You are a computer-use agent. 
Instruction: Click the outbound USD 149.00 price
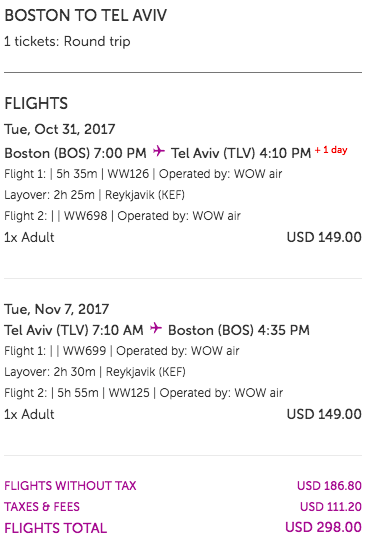[x=324, y=237]
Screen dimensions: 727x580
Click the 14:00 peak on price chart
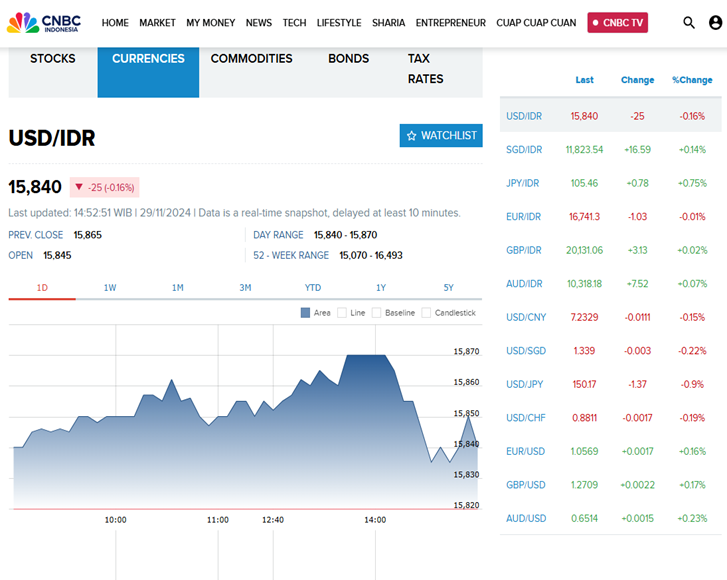365,356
____
*THE TASK*.
The expected output is every entry above, retyped exactly, with the pictures removed.

*RESULT*.
You are a computer-use agent. 
Instruction: Click the outbound USD 149.00 price
[x=324, y=237]
Screen dimensions: 727x580
Click the 14:00 peak on price chart
365,356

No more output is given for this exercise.